◆ Text passage:
The first tax sites in the Freeports announced at the Spring Budget have now been designated, meaning that businesses operating within them can now access some of the reliefs.
The sites are located in three of the eight Freeport sites; namely Humber, Thames and Teeside as follows:
- Humber – Hull East and AMEP
- Teeside – Teesworks East and West, and Wilton International
- Thames – Dagenham, Tilbury and London Gateway
As a brief reminder, the tax breaks now available will include 100% first year allowances for plant and machinery, as well as an enhanced 10% allowance for buildings and structures, business rates relief and SDLT relief. From April 2022, a 0% rate of secondary Class 1 NI will also apply to certain qualifying workers. For further information, view the statement on the government website.
The Autumn Budget was silent on the next phase of Making Tax Digital for VAT (MTDfV), which means that, unless there is an 11th hour delay, the extension of the rules to businesses that are voluntarily registered will go ahead from April 2022. It’s estimated that this will affect 750,000 businesses. MTDfV will become a requirement from the first VAT period beginning on or after 1 April 2022. VAT Notice 700/22 details the requirements of MTDfV. Some businesses may look to deregister ahead of being mandated in; however, these will need to carefully weigh up the potential compliance savings with the additional cost of not being able to recover input tax – as well as possibly needing to account for VAT on stock and assets. A limited number of businesses may qualify for a digital exclusion exemption and can now apply for this.
Recent concerns with a backlog of self-assessment registrations being processed appear to have been assuaged, with HMRC making a statement saying that this would be cleared by the end of December, meaning that all taxpayers should have a UTR number with which to make an electronic payment by the 31 January deadline. In the unlikely event that this does not happen, it is possible to make a payment by cheque by generating a payment slip using the NI number and posting it to HMRC.
HMRC will no longer pay tax credits, child benefit or guardian allowance into accounts with the Post Office. If claimants did not provide new banking details by 30 November, payments will cease until they do so.
The tax return filing season is always busy and, as a result, taxpayers may be more susceptible to scam or phishing emails purporting to be from HMRC, i.e. where they have recently submitted a return. HMRC’s warning includes the following sound advice points:
“Never let yourself be rushed. If someone contacts you saying they’re from HMRC, wanting you to urgently transfer money or give personal information, be on your guard.

◆ Study questions:
1. Translate the following sentence from the tax update into Spanish: "It's estimated that this will affect 750,000 businesses."
2. Return the portion of the tax update that begins at the words "Recent concerns with" and stops after the words "it to HMRC.", copying it without alteration.

Source records
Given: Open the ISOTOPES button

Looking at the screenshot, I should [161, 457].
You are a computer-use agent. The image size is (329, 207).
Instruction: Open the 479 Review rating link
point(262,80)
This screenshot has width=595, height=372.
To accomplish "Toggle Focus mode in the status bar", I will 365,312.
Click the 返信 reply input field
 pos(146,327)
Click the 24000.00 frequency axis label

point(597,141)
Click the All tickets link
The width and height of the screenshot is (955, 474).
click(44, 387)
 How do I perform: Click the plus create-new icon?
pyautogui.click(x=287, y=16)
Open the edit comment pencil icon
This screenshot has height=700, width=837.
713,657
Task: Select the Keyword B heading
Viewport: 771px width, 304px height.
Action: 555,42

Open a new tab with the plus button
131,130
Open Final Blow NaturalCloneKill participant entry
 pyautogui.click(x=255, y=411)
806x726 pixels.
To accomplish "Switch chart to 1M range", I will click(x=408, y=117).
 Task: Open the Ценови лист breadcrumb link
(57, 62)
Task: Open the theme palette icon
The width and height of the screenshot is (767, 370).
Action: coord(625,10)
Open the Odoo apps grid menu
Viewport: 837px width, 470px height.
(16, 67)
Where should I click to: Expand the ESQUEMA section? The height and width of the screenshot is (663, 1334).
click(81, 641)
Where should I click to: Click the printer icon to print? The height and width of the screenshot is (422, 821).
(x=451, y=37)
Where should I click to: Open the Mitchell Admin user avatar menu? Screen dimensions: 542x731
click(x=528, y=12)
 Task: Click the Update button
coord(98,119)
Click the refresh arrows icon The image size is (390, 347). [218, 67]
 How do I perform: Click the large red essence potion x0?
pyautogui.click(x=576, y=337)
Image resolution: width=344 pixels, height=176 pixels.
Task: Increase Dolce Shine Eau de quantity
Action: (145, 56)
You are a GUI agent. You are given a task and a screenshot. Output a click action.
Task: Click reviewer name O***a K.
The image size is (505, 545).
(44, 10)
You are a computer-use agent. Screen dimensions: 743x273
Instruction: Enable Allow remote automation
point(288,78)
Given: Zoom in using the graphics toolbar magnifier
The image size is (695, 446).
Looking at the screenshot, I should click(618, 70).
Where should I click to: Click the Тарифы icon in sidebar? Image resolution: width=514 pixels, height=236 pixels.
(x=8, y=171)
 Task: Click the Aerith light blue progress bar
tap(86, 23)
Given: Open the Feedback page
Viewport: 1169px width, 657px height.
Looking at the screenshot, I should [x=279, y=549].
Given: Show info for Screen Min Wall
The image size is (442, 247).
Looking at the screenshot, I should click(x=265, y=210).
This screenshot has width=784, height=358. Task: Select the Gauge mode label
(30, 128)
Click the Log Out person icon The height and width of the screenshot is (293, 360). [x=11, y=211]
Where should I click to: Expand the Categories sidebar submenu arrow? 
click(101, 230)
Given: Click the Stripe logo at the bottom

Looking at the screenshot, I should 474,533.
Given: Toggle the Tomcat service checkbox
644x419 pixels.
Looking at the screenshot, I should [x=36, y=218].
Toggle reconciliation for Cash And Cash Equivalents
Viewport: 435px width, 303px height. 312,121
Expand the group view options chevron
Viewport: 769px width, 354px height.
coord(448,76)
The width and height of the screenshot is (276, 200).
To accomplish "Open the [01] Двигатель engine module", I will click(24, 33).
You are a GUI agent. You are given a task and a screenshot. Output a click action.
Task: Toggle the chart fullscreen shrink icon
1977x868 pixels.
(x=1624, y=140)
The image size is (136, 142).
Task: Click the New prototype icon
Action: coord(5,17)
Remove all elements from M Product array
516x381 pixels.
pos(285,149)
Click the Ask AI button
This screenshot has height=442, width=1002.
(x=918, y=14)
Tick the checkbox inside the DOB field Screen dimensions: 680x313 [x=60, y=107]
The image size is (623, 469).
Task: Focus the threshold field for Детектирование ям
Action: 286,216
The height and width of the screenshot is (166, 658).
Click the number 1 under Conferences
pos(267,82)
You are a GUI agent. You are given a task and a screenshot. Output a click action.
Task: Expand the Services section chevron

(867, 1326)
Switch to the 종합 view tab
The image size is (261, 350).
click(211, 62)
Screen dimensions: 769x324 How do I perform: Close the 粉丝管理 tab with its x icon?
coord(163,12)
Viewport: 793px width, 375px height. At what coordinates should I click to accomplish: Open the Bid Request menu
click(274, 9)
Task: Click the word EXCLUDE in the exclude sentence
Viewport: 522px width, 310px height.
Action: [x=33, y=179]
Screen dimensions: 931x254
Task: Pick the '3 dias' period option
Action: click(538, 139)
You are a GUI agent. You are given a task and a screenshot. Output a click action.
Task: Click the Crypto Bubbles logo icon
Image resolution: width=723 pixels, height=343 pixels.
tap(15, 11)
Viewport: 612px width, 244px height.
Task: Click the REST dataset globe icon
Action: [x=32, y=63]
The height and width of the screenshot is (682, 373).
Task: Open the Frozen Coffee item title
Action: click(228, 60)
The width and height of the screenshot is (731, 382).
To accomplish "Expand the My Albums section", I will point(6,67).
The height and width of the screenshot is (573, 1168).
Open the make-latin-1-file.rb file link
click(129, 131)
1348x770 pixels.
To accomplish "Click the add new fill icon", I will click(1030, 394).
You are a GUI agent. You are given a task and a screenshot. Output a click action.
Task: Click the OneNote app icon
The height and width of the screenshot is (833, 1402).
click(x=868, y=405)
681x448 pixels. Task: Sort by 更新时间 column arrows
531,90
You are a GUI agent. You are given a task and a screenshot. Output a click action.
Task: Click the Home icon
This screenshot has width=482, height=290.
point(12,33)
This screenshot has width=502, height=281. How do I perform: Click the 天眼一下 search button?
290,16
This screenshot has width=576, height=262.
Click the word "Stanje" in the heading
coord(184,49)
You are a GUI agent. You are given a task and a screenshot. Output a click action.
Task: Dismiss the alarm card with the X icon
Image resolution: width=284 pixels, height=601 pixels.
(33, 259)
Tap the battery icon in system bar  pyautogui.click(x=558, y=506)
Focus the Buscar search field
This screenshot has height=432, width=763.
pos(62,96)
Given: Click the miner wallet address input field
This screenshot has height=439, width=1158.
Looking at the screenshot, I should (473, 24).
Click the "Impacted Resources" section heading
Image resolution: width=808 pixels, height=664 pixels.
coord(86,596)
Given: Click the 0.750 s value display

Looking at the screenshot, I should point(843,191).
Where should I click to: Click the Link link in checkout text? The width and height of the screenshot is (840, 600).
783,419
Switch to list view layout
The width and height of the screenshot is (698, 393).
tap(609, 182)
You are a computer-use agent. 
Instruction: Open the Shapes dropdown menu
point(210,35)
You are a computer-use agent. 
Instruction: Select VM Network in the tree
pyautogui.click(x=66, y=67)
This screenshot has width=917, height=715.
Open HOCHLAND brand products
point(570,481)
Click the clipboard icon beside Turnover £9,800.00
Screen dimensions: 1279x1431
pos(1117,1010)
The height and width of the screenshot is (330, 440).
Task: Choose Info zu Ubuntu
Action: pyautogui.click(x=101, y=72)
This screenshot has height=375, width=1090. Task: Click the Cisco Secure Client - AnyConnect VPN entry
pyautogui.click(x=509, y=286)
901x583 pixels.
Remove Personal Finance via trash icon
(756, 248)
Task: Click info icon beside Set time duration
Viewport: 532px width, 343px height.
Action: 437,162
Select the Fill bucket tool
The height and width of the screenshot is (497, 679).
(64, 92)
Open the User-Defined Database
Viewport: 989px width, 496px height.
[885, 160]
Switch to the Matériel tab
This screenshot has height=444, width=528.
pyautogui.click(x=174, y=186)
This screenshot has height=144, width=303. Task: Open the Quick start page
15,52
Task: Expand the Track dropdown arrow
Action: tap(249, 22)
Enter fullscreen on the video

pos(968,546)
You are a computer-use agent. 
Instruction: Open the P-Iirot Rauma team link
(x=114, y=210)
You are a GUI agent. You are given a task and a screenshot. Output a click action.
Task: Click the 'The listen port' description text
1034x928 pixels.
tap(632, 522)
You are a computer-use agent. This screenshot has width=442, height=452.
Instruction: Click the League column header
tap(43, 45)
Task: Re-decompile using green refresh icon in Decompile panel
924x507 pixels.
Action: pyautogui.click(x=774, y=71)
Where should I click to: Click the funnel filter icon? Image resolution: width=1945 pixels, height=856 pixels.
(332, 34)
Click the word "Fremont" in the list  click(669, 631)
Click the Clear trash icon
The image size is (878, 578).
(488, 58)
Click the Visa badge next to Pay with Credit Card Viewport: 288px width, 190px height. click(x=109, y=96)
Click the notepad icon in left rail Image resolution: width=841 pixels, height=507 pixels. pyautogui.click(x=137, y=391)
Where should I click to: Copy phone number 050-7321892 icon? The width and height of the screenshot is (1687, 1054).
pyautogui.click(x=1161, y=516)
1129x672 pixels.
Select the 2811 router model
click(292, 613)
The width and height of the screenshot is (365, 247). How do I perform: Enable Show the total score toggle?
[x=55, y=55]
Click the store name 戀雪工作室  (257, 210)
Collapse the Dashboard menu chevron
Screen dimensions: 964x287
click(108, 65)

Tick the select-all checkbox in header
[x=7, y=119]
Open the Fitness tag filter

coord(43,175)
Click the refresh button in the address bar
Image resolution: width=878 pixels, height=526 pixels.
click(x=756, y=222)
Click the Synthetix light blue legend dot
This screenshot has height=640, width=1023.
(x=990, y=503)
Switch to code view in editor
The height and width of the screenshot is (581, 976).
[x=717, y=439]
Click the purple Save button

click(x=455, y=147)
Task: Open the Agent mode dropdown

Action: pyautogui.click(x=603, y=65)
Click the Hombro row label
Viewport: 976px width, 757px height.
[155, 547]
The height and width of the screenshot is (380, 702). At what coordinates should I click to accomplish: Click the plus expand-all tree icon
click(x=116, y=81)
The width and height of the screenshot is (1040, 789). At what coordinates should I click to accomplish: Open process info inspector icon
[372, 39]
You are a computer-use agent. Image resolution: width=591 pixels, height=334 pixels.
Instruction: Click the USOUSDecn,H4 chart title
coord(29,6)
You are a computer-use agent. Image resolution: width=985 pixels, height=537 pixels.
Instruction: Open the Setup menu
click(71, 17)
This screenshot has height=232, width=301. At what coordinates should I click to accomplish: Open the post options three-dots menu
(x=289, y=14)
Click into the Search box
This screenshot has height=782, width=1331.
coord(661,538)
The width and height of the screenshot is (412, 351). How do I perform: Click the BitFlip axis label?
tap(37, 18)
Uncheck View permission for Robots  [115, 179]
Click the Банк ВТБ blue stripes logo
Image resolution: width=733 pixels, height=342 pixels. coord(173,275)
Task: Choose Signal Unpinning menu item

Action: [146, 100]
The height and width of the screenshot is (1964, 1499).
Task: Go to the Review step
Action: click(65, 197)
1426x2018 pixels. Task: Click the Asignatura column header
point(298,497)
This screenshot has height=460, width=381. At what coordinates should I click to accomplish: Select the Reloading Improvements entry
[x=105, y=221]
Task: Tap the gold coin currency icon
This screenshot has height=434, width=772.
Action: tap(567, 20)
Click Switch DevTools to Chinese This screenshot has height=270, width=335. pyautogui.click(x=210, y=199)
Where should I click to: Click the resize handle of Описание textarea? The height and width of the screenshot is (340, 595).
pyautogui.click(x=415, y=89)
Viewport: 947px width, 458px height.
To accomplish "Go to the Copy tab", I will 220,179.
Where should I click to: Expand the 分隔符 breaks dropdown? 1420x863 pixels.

◆ Responses by task:
1. Se estima que esto afectará a 750.000 empresas.

2.
Recent concerns with a backlog of self-assessment registrations being processed appear to have been assuaged, with HMRC making a statement saying that this would be cleared by the end of December, meaning that all taxpayers should have a UTR number with which to make an electronic payment by the 31 January deadline. In the unlikely event that this does not happen, it is possible to make a payment by cheque by generating a payment slip using the NI number and posting it to HMRC.